Australian projects nab awards at World Architecture Festival

The organizers of World Architecture Festival and Inside World Festival of Interiors have announced the first round of category winners following the live presentations to judges in Amsterdam.

Australian projects have taken out three categories across the co-located festivals.

In the Completed Buildings – House category, six of the 14 shortlisted project were Australian but it was Castle Cove House by Terroir in collaboration with Pascale Gomes-McNabb Design that became the ultimate winner.

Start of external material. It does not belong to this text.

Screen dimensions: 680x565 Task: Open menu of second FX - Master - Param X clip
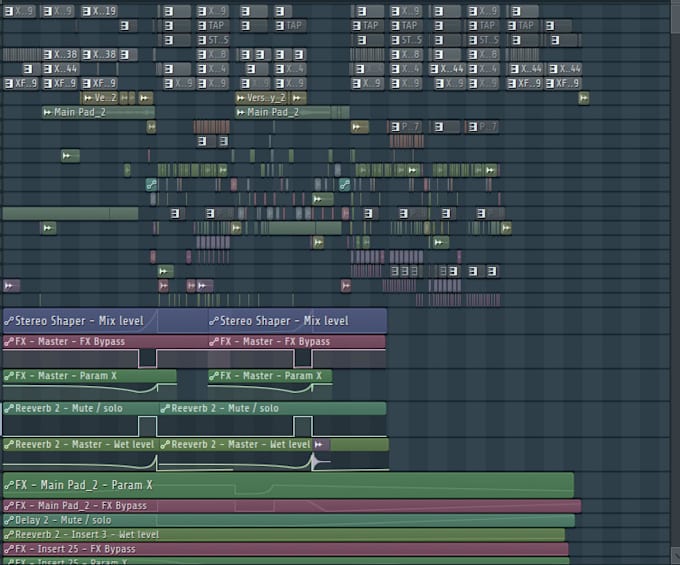pos(214,376)
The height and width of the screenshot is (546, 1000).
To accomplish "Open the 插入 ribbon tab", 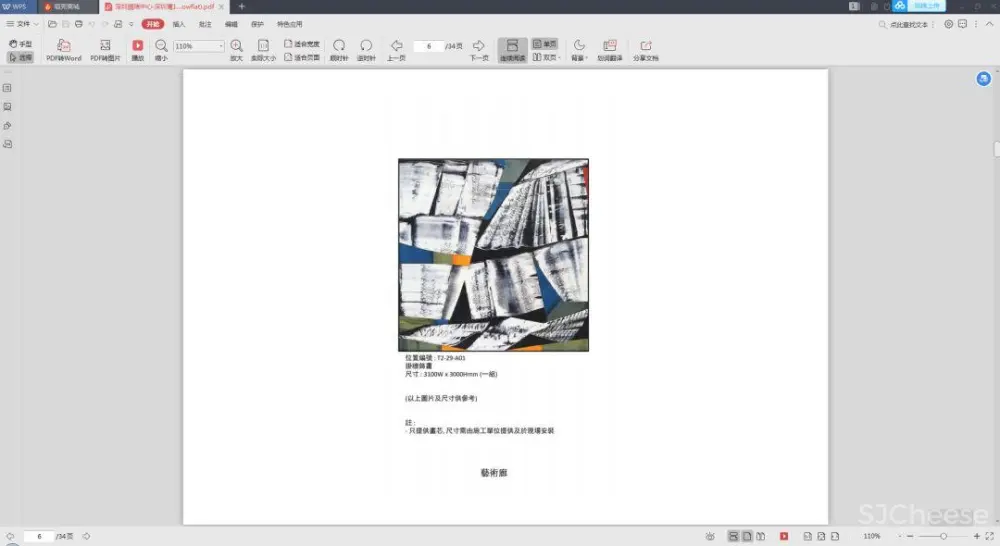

“What initially seems to be a simple integration of house into landscape is so much more,” said the judges. “With the diversity and complexity of space there is a visual shattering of boundaries between inside and out. The use of well-tested ‘architectural instruments and tools’ define and punctuate the concept. A rigorous process of thought and organically responsive design enriches the functionality with the poetic. The moments of joy just keep coming.”

Welcome to the Jungle House in Sydney, by C Plus C Architectural Workshop, was highly commended in this category.

Six more Australian projects were also highly commended in their respective categories: 210 George Street by Grimshaw in Future Projects: Office; Doubleground by Muir and Openwork in Completed Buildings: Display; Anzac Memorial Centenary Project by Johnson Pilton Walker with the Office of the New South Wales Government Architect in Completed Buildings: Civic and Community; Mernda Railway Extension by Grimshaw and Caulfield to Dandenong Level Crossing Removal by Cox Architecture and Aspect Studios in Completed Buildings: Trasnport; and Arc by Koichi Takada Architects in Completed Building: Mixed Use.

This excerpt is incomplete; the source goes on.